**GOALS:**
a: Answer these questions from the Diversity Week recap, marking your answers (i), (ii), and (iii):
(i) What position does Al Sturgeon hold?
(ii) How many tables did Global Village Day include?
(iii) Who led the "My Story" presentation?
b: In the Diversity Week recap, condense the paragraph beginning "Global Village Day included 26 tables" into a shorter version that keeps its main facts.

**TEXT:**
-- start --

“We schedule Diversity Week early in the academic year because it is important for all of our students to know how valuable their presence is to our community,” says Dean of Graduate Programs Al Sturgeon. “Further, it provides an opportunity early in the academic year for our graduate students (most of whom are international students) and our JD students (most of whom are domestic students) to get to know one another and learn from the rich cultural variety that exists in the law school community.”
Here is a recap of the week’s events.
Tuesday: Global Village Day
Global Village Day included 26 tables (see the list) hosted by students, staff, and faculty of countries and cultures ranging from California to China to Uzbekistan/India. Tables provided traditional foods, garments, books, pictures, and facts about the culture. View the Global Village Day photo album here (Flickr).
Wednesday: “My Story”
3Ls Ashley Crump and Brittany Hughes led a presentation on “My Story: Individualizing Diversity.” Each attendee received a note card on which they wrote numbers 1-9 in a random order on five lines. The presenters then showed a slide that had columns of Race/Ethnicity, Religion, Age, Sex, and Occupation, with different answers tied to a number. This became the “user profile” with which one was to embrace and view the presentation as. (An example of a user profile: an Afro-Hispanic adult (35-45) male in the healthcare profession whose religious beliefs were Native (tribal/indigenous).) After shifting mindsets, attendees were taken through “your day in a nutshell” to contemplate the positive or negative encounters that may be present. The morning began with religion. Via the various user profiles, it may have been a morning of prayer, meditation, or perhaps neither. Brittany explained that religion is a source of core belief and affects how one views their place in the world, which is why religion needed to be included in matters of diversity. Following, attendees “chased beauty” by looking for sources on how to look their best. The room visited magazines such as GQ and Vogue, watched a snippet of the Morning Show, and even Googled “The Most Beautiful People in the World.” The point being, no one source provided diverse images, and most of the room did not find an image that resembled their own user profile. The afternoon then held its own challenges in the workplace. Brittany reiterated that providing an inclusive workplace is crucial to success and productivity; people bring their religion, physical features, and other personal aspects with them to work daily. Attendees were presented with scenarios that left interpretation open to individuals based on their own user profile, an example being a news story circulating the metaphorical office in which a member of (insert your race here) had been shot. Attendees silently pondered these situations with their newfound user profiles in mind.

-- end --

Pointing records for screenshots and pages:
-- start --

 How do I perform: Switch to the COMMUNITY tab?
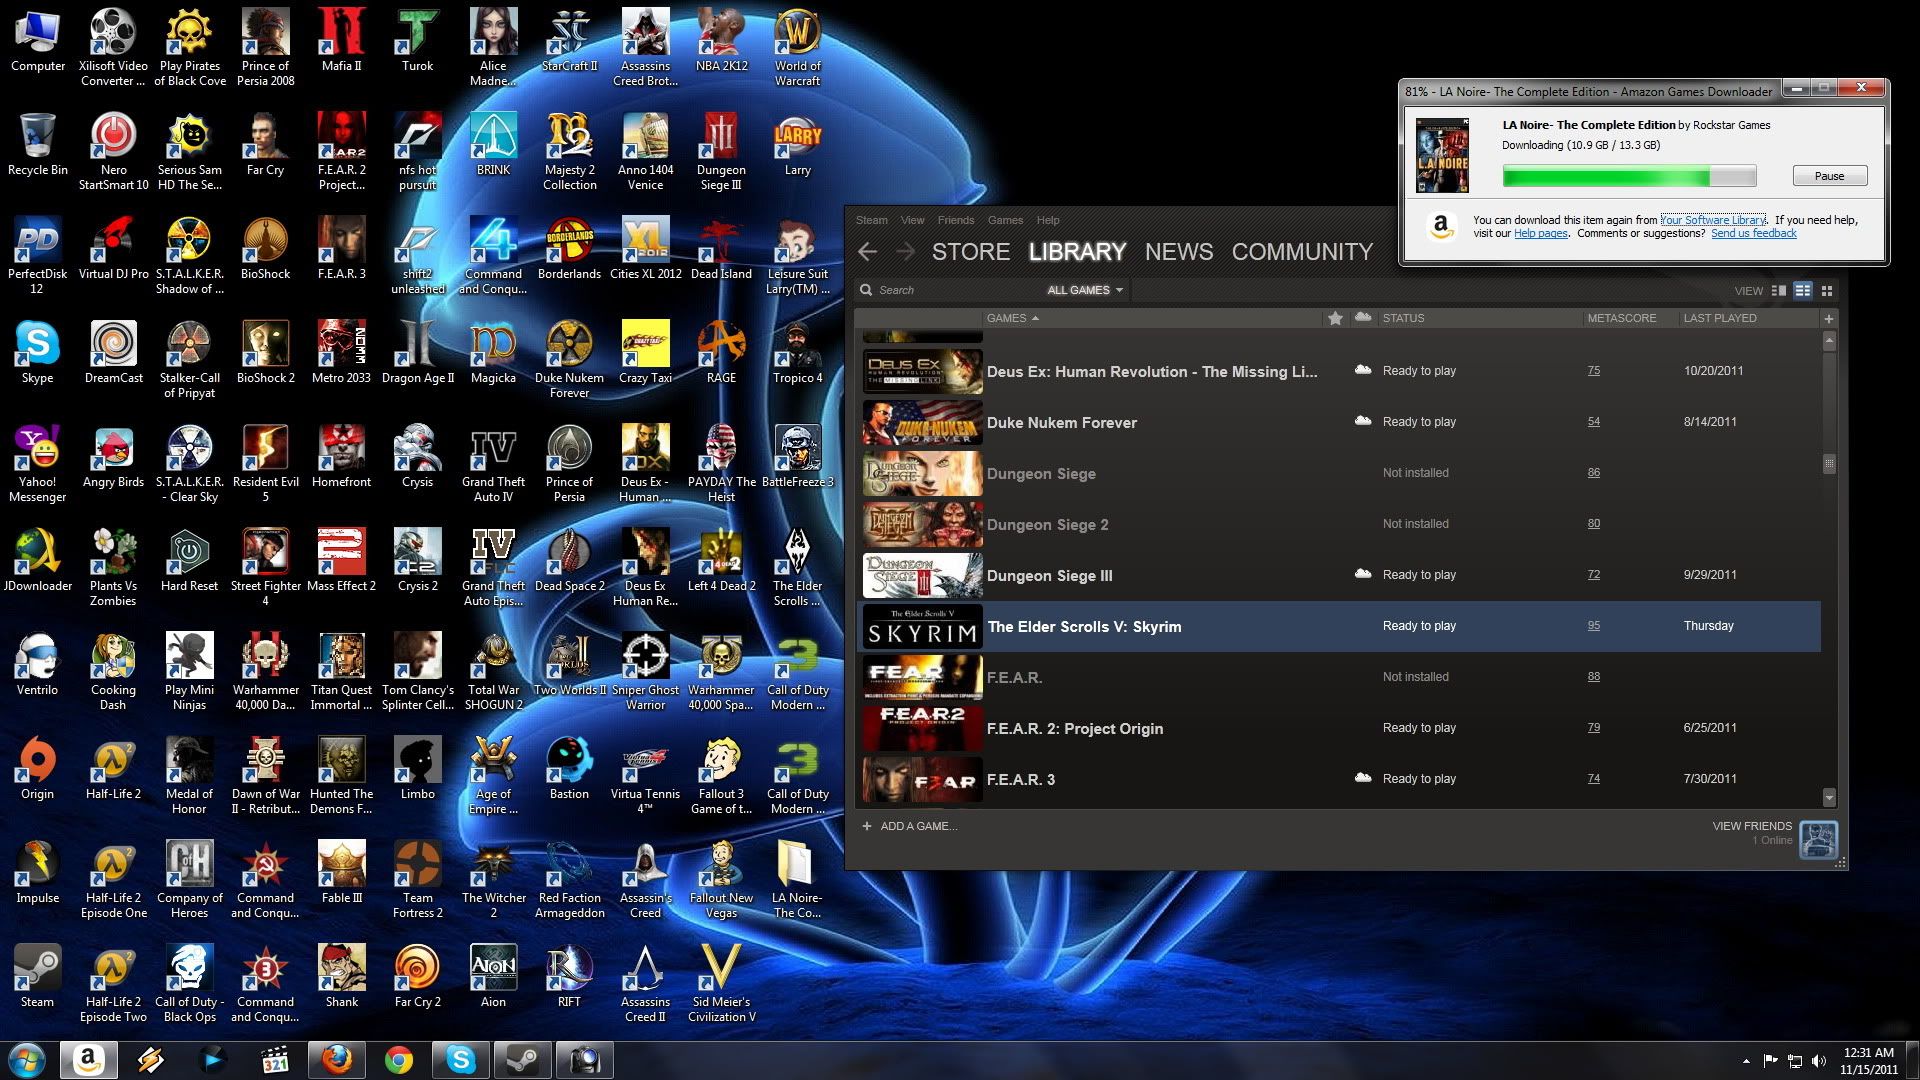[1302, 252]
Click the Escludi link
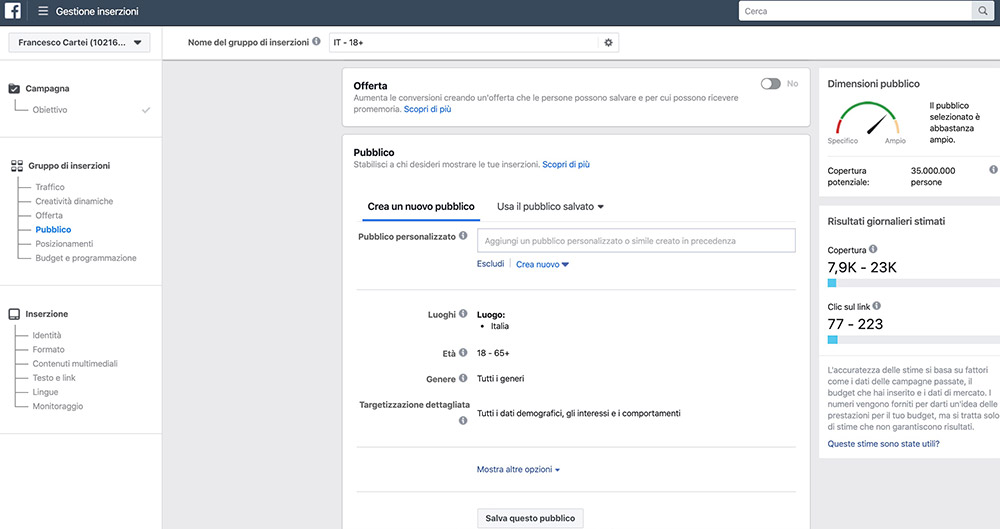1000x529 pixels. click(490, 264)
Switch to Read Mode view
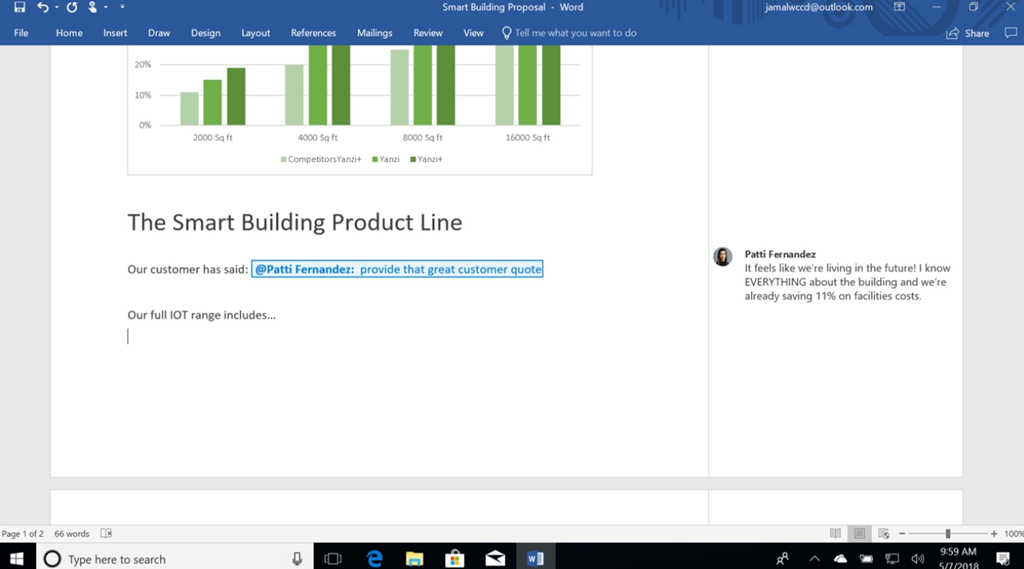Viewport: 1024px width, 569px height. tap(836, 534)
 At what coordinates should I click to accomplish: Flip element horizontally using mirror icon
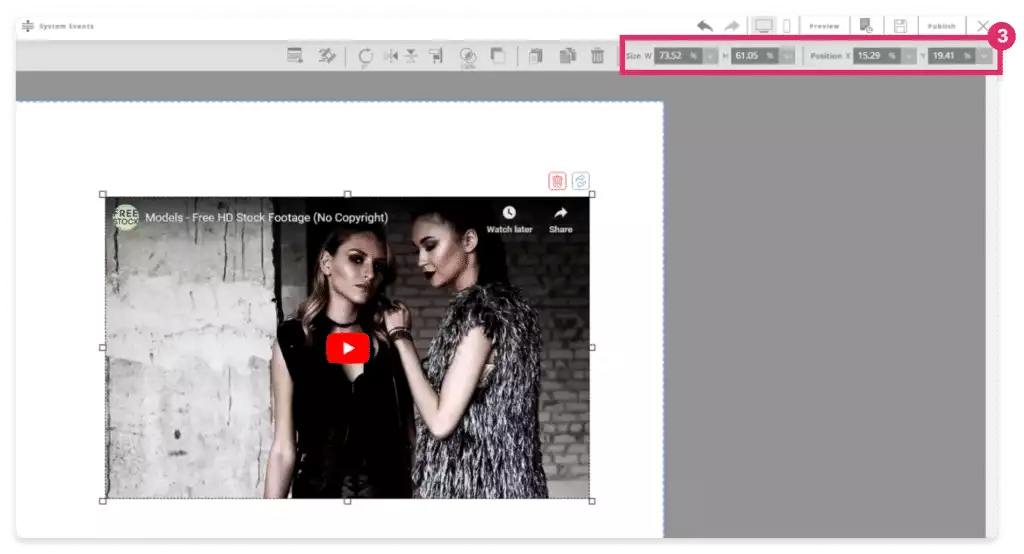(391, 56)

-- end --

**SOLUTIONS TO THE PROBLEMS:**
a:
(i) Dean of Graduate Programs
(ii) 26
(iii) 3Ls Ashley Crump and Brittany Hughes

b: Students, staff, and faculty hosted 26 Global Village Day tables representing cultures from California to China to Uzbekistan/India. The tables offered traditional foods, garments, books, pictures, and cultural facts, and a photo album of the day is on Flickr.